Und ihr habt so viele schöne Wünsche dazu geschrieben:

Die Schüler, Eltern, Lehrer und Unterstützer der TGS Kaulsdorf haben durch verschiedenste Aktionen sowie zum Weihnachtsprogramm der Schule Gelder gesammelt. Diese Spende für Kinder, denen es nicht so gut geht, ist für uns Herzenssache.

Karola Kolbe:  Es ist mir ein Herzensanliegen, mich an dieser großartigen Spendenaktion zu beteiligen. Ich spende meine gesamte Prämie für mein 20-jähriges Betriebsjubiläum. Ich wünsche allen Kindern, Eltern und Mitarbeitern ein wunderschönes Weihnachtsfest.

Cornelia Kupfer: Wir wünschen allen Kinder eine wundervolle Weihnachtszeit und alles erdenklich Gute verbunden mit viel Gesundheit. Fam. Kupfer aus Zella-Mehlis.

Im Kinderhospiz wünsche ich allen Eltern ein paar erholsame Stunden, in denen sie für kurze Zeit neben ihren Kindern auch einmal an sich denken dürfen. Ein wertvolle Einrichtung, die unbedingt erhalten werden muss. Fröhliche Weihnachten!

Manuela Wolf:  Ich wünsche allen Kindern sowie deren Angehörigen ein frohes und besinnliches Weihnachtsfest und einen guten Rutsch in das neue Jahr Mögen alle Wünsche für die Kleinen in Erfüllung gehen und vor allem wünsche ich allen viel Kraft.

Wir ziehen unseren Hut - vor den Kids, die so tapfer sind, vor den Familien, die so stark sein müssen und vor dem ganzen Pflegeteam, die sich um alle und alles kümmern!

Ute Seils: Als glückliche Oma von drei Enkeln wünsche ich den Familien und den Mitarbeitern vom Hospiz weiterhin Kraft und ganz viel Unterstützung für die kommenden Jahre.

Karola Ortlepp: Was soll man noch alles dazu sagen, es ist einfach alles schon gesagt.
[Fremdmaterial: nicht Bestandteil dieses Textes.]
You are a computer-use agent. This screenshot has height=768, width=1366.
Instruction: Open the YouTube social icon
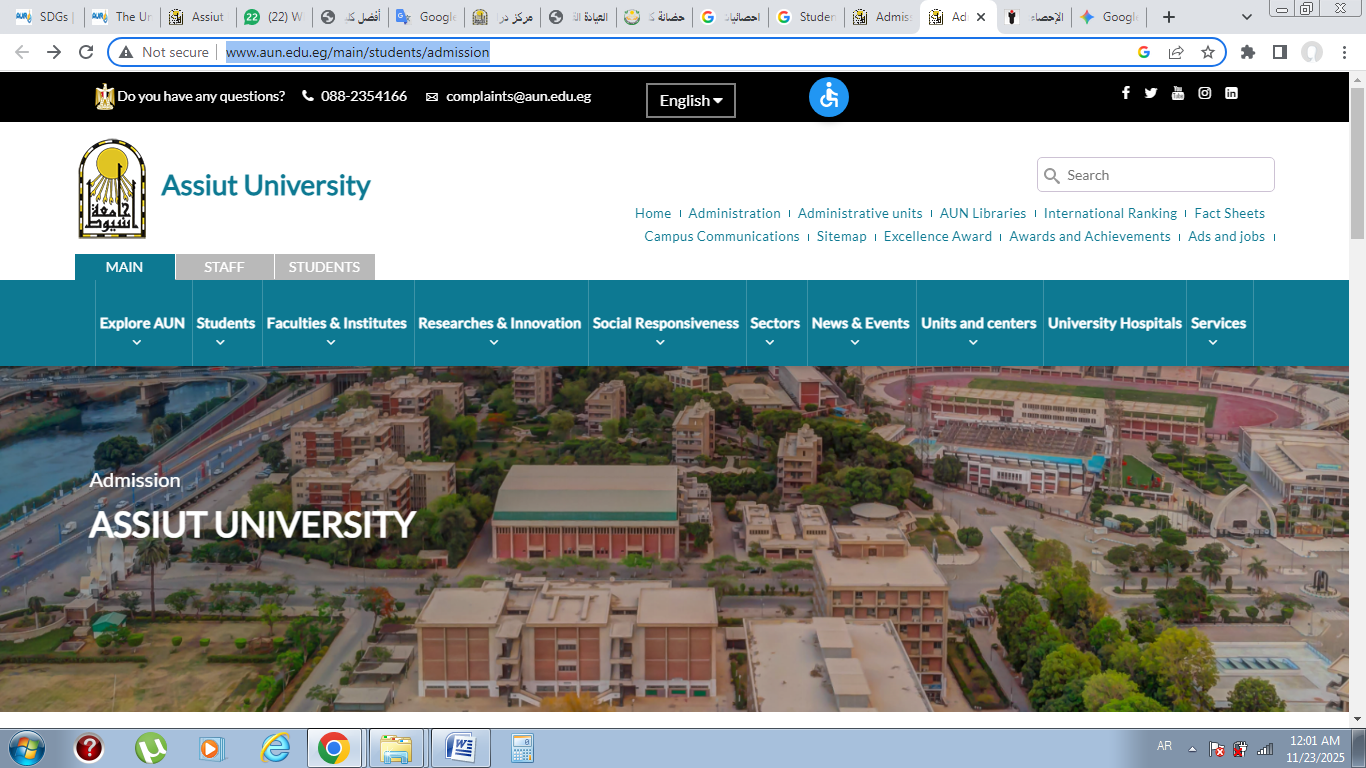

Danke dass es so eine Einrichtung gib , denn es kann uns alle treffen, die Kinder haben. Wunderschönes Weihnachtsfest

Die Mitarbeiterinnen und Mitarbeiter der Thüringer Verwaltungsschule wünschen allen Kindern, Angehörigen und Mitarbeitern des Kinderhospizes ein besinnliches Weihnachtsfest und viel Kraft und Hoffnung für das neue Jahr.

Familie Forberger: In unserer Familie sind zum Glück alle gesund und munter. Umso mehr ist es mir wichtig, denen zu helfen, denen es nicht so geht. 
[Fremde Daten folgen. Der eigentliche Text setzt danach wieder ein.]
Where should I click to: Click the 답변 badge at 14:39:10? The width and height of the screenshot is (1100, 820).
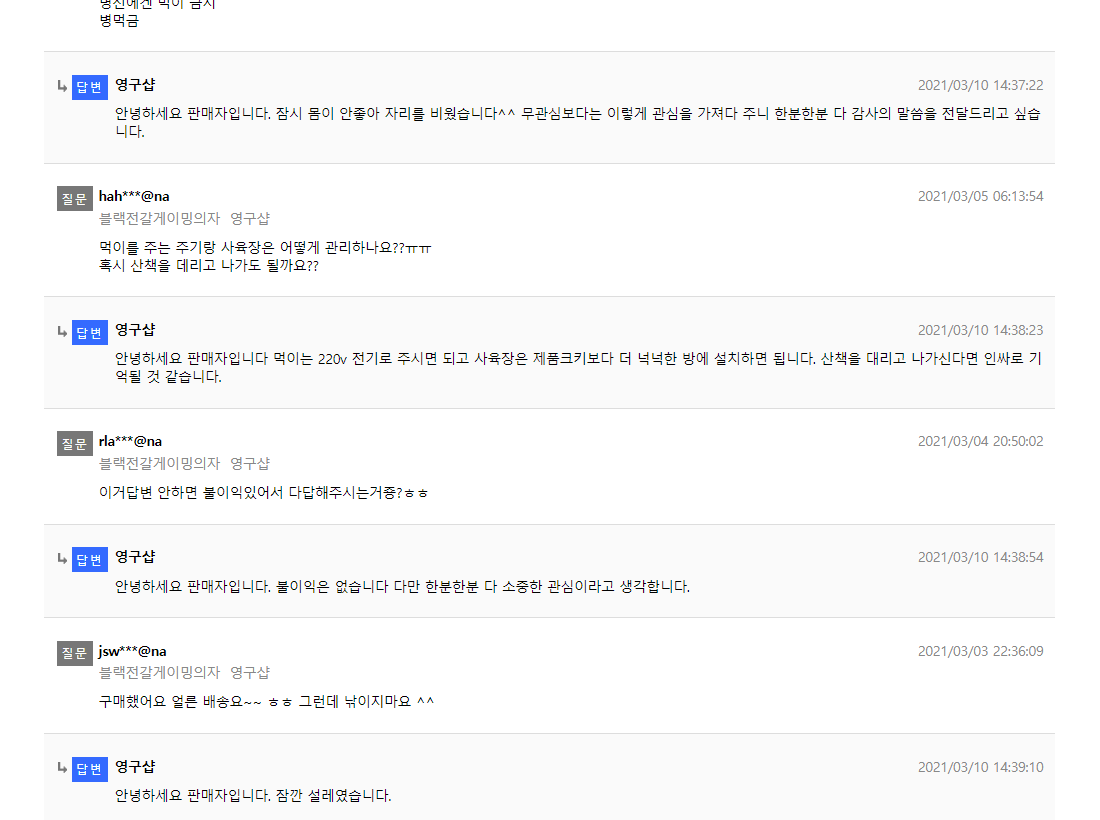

Daniela Harseim:  Mein Sohn und ich wünschen allen Mitarbeitern, Patienten und Familien des Kinderhospizes ein frohes und besinnliches Weihnachtsfest und für das neue Jahr viel Kraft und alles erdenklich Gute! 
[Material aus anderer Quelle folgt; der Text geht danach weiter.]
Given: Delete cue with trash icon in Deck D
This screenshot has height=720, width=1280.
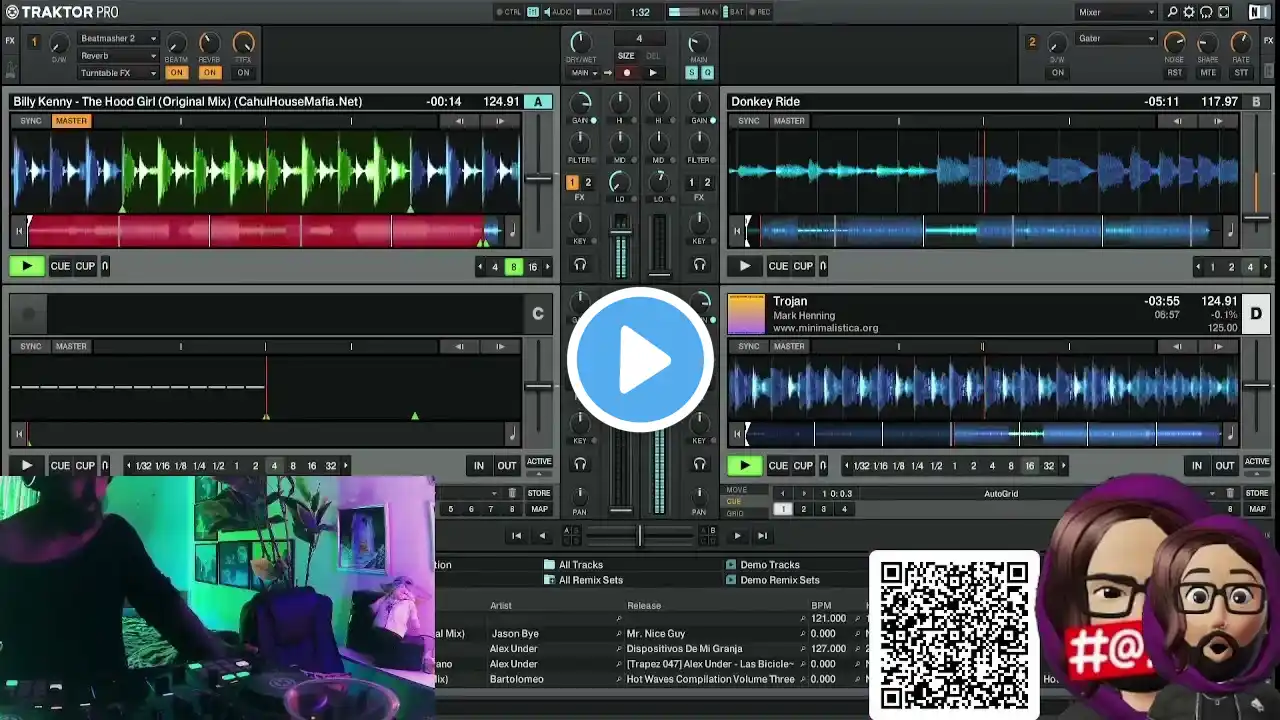Looking at the screenshot, I should [1212, 493].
Familie Troll:  "Es gibt keine größere Kraft als die Liebe. Sie überwindet den Hass wie das Licht die Finsternis." Frohe Weihnachten, besinnliche Feiertage und alle guten Wünsche für das neue Jahr.

Enrico Schönemann: Es macht mich traurig zu hören, dass so viele Kinder und deren Eltern so viel Leid durchstehen müssen. Ich bin so froh, dass es euch gibt, ihr die Familien so unterstützt und den Kindern Hoffnung schenkt.

Corinna Tittmann-Götz: Eure Arbeit ist toll und sehr wertvoll. Die Eltern müssen im täglichen Leben um vieles kämpfen. Deshalb ist es ganz toll, wenn es solche Einrichtungen gibt, in denen sie neue Kraft tanken können.

16.12.2018

"Ein absolutes Geschenk für uns!"

Christin aus Sundhausen hat uns über weihnachtsengel@antennethueringen.de geschrieben. Stündlich bekommen wir so liebe Post von EUCH! Dafür schon einmal Dankeschön! Christin hat mir ihrer Familie Röth und der Familie Preuß etwas wirklich Wunderbares auf die Beine gestellt. Drei Generationen haben über Wochen gebacken. 33 Plätzchensorten. Die wurden dann liebevoll eingepackt und an Freunde, Bekannte und auf dem Weihnachtsmarkt verkauft. Ergebnis: stolze 600 Euro für das Kinderhospiz Tambach-Dietharz. Christin schreibt: Wir haben Hand in Hand gebacken und das war ein absolutes Geschenk für uns. Liebe Christin, Deine Familie und Deine Freunde sind ein Geschenk für uns! Wir sagen Danke für dieses Engagement.

 

Christins Sohn Noah ist stolz und glücklich!
Danke an die Familien!

15.12.2018

Weihnachtsmannlauf in Bilzingsleben

Ein ganzer Ort und ganz Thüringen für die Kinder im Kinderhospiz Tambach-Dietharz! Ihr seid einfach klasse. 400 Weihnachtsmänner, Weihnachtsfrauen, Weihnachtskinder und Weihnachtshunde sind am Samstag für das Kinderhospiz gestartet. Ein neuer Rekord. Über 2000 Euro gehen damit in die Spendenbox. Wir sagen DANKESCHÖN! Jens May aus Guten Morgen Thüringen ist wie jedes Jahr für den guten Zweck mitgelaufen. Diesmal im Schottenrock und das bei Minusgraden.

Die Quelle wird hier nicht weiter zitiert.